Rules aimed at removing hurdles for small companies to list on the stock market aren’t resulting in much gains for investors.
According to a report in The Wall Street Journal, citing Dealogic, out of the eight companies that went public last year under a provision of the Jumpstart Our Business Startups (JOBS) Act known as Regulation A+, seven are trading below their offer price – an average of 42 percent lower than riced when they went public.
The JOBS program is designed to speed up the time it takes for smaller companies to go public. The 42 percent decline in their value comes as the S&P jumped 18 percent since the beginning of 2017, and the average traditional IPO is up 22 percent since going public in 2017.

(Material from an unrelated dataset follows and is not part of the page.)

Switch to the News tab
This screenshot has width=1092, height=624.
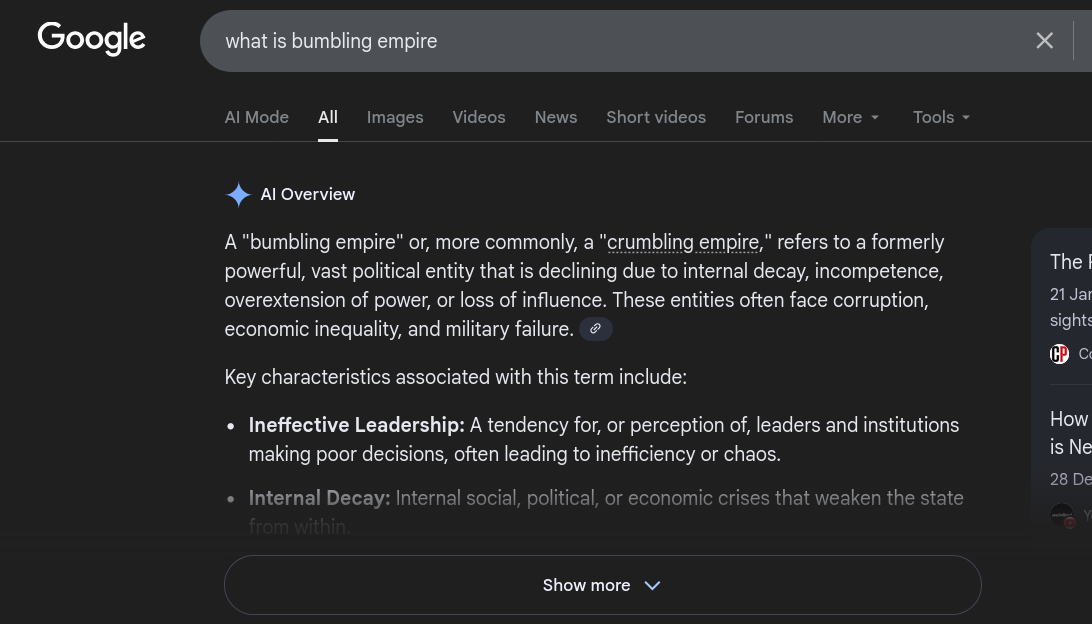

When the JOBS Act of 2012 became law, it removed some of the IPO hurdles for companies that have less than $1 billion in sales each year. Last year was the first year that small companies could use the rule to go public, reported WSJ – but the poor performance among the first crop of IPOs is raising more criticism that the Act isn’t having its intended effect.
Under the rules, companies are permitted to raise as much as $50 million by selling shares to any investor, not only those with a certain amount of income or net worth, as required by traditional IPOs. They also don’t have to contend with all of the accounting and disclosure statements that bigger companies face.
In addition to most of the Reg A+ IPOs losing investors’ money last year, the average float of these stocks was 15 percent, which is much lower than the 34 percent float for all IPOs listed in U.S. markets. That makes the Reg A+ IPOs hard to trade and thus more prone to volatility, noted the report.